▶ **WORK ITEM**: Render every row below as a JSON list of strings, with each line as its own string and blank lines left out.

▶ **RECORD SET**:
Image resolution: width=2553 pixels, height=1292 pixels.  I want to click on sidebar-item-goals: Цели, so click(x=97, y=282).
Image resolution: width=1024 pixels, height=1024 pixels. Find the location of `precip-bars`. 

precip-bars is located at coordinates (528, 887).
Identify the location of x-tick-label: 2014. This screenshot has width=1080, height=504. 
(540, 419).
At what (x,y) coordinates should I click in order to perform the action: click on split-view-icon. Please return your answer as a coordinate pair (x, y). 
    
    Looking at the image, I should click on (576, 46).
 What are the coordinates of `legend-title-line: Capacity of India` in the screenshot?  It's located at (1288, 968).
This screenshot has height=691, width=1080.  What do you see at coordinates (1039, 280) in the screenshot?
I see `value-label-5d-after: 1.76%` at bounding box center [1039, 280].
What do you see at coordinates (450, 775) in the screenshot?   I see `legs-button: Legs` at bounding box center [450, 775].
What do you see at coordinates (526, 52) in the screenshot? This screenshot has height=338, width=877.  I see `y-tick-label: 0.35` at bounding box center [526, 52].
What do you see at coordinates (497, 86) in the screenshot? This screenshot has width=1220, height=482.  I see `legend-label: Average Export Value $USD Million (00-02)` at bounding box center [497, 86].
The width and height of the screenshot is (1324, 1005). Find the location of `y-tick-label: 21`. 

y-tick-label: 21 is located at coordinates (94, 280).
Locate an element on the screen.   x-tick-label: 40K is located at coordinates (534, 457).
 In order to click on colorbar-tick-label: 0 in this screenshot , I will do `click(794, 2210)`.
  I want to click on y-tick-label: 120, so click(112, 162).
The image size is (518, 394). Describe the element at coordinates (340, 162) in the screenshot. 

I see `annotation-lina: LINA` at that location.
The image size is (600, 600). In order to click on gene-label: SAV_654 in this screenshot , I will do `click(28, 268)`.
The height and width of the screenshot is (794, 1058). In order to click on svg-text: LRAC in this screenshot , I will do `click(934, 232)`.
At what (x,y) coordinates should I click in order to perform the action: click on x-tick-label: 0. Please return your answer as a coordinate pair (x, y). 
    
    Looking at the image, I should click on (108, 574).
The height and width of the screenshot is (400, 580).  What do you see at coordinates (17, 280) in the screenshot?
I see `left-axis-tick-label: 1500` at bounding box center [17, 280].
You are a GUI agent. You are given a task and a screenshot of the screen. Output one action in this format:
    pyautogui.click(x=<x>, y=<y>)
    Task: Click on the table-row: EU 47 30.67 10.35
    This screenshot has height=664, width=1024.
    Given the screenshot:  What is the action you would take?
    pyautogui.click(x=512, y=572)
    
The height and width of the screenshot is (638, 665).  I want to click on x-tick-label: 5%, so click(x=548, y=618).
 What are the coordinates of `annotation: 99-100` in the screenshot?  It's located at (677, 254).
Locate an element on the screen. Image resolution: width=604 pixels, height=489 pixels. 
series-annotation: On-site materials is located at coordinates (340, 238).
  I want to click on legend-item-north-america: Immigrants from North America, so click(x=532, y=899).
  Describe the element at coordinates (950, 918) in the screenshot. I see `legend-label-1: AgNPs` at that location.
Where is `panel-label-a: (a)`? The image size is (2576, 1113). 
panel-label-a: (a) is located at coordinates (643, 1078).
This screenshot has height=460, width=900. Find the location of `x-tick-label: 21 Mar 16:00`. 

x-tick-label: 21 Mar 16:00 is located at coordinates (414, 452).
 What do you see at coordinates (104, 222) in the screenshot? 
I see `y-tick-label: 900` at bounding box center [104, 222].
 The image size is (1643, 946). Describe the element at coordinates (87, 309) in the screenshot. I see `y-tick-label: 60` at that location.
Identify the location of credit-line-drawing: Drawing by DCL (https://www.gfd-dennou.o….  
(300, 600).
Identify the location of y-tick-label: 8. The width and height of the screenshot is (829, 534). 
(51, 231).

▶ **TASK ANSWER**:
[
  "Image resolution: width=2553 pixels, height=1292 pixels.  I want to click on sidebar-item-goals: Цели, so click(x=97, y=282).",
  "Image resolution: width=1024 pixels, height=1024 pixels. Find the location of `precip-bars`. ",
  "precip-bars is located at coordinates (528, 887).",
  "Identify the location of x-tick-label: 2014. This screenshot has width=1080, height=504. ",
  "(540, 419).",
  "At what (x,y) coordinates should I click in order to perform the action: click on split-view-icon. Please return your answer as a coordinate pair (x, y). ",
  "    Looking at the image, I should click on (576, 46).",
  " What are the coordinates of `legend-title-line: Capacity of India` in the screenshot?  It's located at (1288, 968).",
  "This screenshot has height=691, width=1080.  What do you see at coordinates (1039, 280) in the screenshot?",
  "I see `value-label-5d-after: 1.76%` at bounding box center [1039, 280].",
  "What do you see at coordinates (450, 775) in the screenshot?   I see `legs-button: Legs` at bounding box center [450, 775].",
  "What do you see at coordinates (526, 52) in the screenshot? This screenshot has height=338, width=877.  I see `y-tick-label: 0.35` at bounding box center [526, 52].",
  "What do you see at coordinates (497, 86) in the screenshot? This screenshot has width=1220, height=482.  I see `legend-label: Average Export Value $USD Million (00-02)` at bounding box center [497, 86].",
  "The width and height of the screenshot is (1324, 1005). Find the location of `y-tick-label: 21`. ",
  "y-tick-label: 21 is located at coordinates (94, 280).",
  "Locate an element on the screen.   x-tick-label: 40K is located at coordinates (534, 457).",
  " In order to click on colorbar-tick-label: 0 in this screenshot , I will do `click(794, 2210)`.",
  "  I want to click on y-tick-label: 120, so click(112, 162).",
  "The image size is (518, 394). Describe the element at coordinates (340, 162) in the screenshot. ",
  "I see `annotation-lina: LINA` at that location.",
  "The image size is (600, 600). In order to click on gene-label: SAV_654 in this screenshot , I will do `click(28, 268)`.",
  "The height and width of the screenshot is (794, 1058). In order to click on svg-text: LRAC in this screenshot , I will do `click(934, 232)`.",
  "At what (x,y) coordinates should I click in order to perform the action: click on x-tick-label: 0. Please return your answer as a coordinate pair (x, y). ",
  "    Looking at the image, I should click on (108, 574).",
  "The height and width of the screenshot is (400, 580).  What do you see at coordinates (17, 280) in the screenshot?",
  "I see `left-axis-tick-label: 1500` at bounding box center [17, 280].",
  "You are a GUI agent. You are given a task and a screenshot of the screen. Output one action in this format:",
  "    pyautogui.click(x=<x>, y=<y>)",
  "    Task: Click on the table-row: EU 47 30.67 10.35",
  "    This screenshot has height=664, width=1024.",
  "    Given the screenshot:  What is the action you would take?",
  "    pyautogui.click(x=512, y=572)",
  "The height and width of the screenshot is (638, 665).  I want to click on x-tick-label: 5%, so click(x=548, y=618).",
  " What are the coordinates of `annotation: 99-100` in the screenshot?  It's located at (677, 254).",
  "Locate an element on the screen. Image resolution: width=604 pixels, height=489 pixels. ",
  "series-annotation: On-site materials is located at coordinates (340, 238).",
  "  I want to click on legend-item-north-america: Immigrants from North America, so click(x=532, y=899).",
  "  Describe the element at coordinates (950, 918) in the screenshot. I see `legend-label-1: AgNPs` at that location.",
  "Where is `panel-label-a: (a)`? The image size is (2576, 1113). ",
  "panel-label-a: (a) is located at coordinates (643, 1078).",
  "This screenshot has height=460, width=900. Find the location of `x-tick-label: 21 Mar 16:00`. ",
  "x-tick-label: 21 Mar 16:00 is located at coordinates (414, 452).",
  " What do you see at coordinates (104, 222) in the screenshot? ",
  "I see `y-tick-label: 900` at bounding box center [104, 222].",
  " The image size is (1643, 946). Describe the element at coordinates (87, 309) in the screenshot. I see `y-tick-label: 60` at that location.",
  "Identify the location of credit-line-drawing: Drawing by DCL (https://www.gfd-dennou.o….  ",
  "(300, 600).",
  "Identify the location of y-tick-label: 8. The width and height of the screenshot is (829, 534). ",
  "(51, 231)."
]